I have no issues, though, with a team that has a really weak schedule getting left out despite running the table. Did Tulane have a straight-faced argument to play us in '98 instead of Florida State? No, no they didn't.
Alabama, Texas, Cincinnati, Boise State, and TCU. And even then, I really only needed to see Alabama play Texas to know who was the true champion. I just hate the thought of someone getting left out like Auburn in 2004.
Oh right, Cincy. I think about that bloodbath bowl game, and I forget they were undefeated going in. God the Big East is atrocious.
Yeah, I don't think anyone in the BCS era got a bigger [penis] sandwich than Auburn 2004. A team with an actual legit argument for best team in the country that got left out. And the reason I'm cool with a plus-one, even though I will remain worried about its gateway drug effect.
I'm not worried about whether the gateway drug effect will happen. I'm worried about when it's going to happen. If we do end up with a big playoff, it should, at the very least, give us a true, NCAA national champion like basketball/every other college sport. edit: To clarify, if there is a playoff of 8 more teams, I want it to be an NCAA sanctioned championship with one officially recognized, NCAA determined champion.
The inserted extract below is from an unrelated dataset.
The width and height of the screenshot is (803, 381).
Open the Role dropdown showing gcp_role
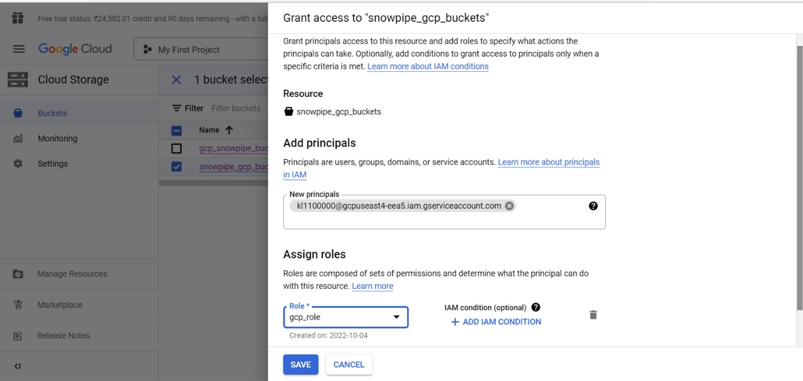(x=345, y=317)
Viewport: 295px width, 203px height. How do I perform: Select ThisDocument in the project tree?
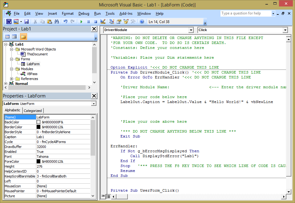click(x=37, y=54)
However, I'd like to see it stay at 4 teams. There's no way the NCAA would set up a playoff system for four teams, but it's what I would prefer to see.
Exactly. A different system isn't any better or worse. I don't think playoffs fit college football very well. I think moving to such a system will diminish the importance of the regular season, hurt rivalries, and further relegate any post-season play not included in the playoffs to irrelevancy. No, it won't. A system where a regular season is followed by a selection process to choose the two teams that play for the NC is just as legitimate as a single elimination tournament. A plus one is just as legitimate as a 16 team free for all. The goal, at least in my mind, should be to identify the team most worthy of hoisting the trophy. Does anyone really want to argue that a single elimination playoff did a better job of doing that in basketball in 2011 or 2010 than the much derided BCS has ever done?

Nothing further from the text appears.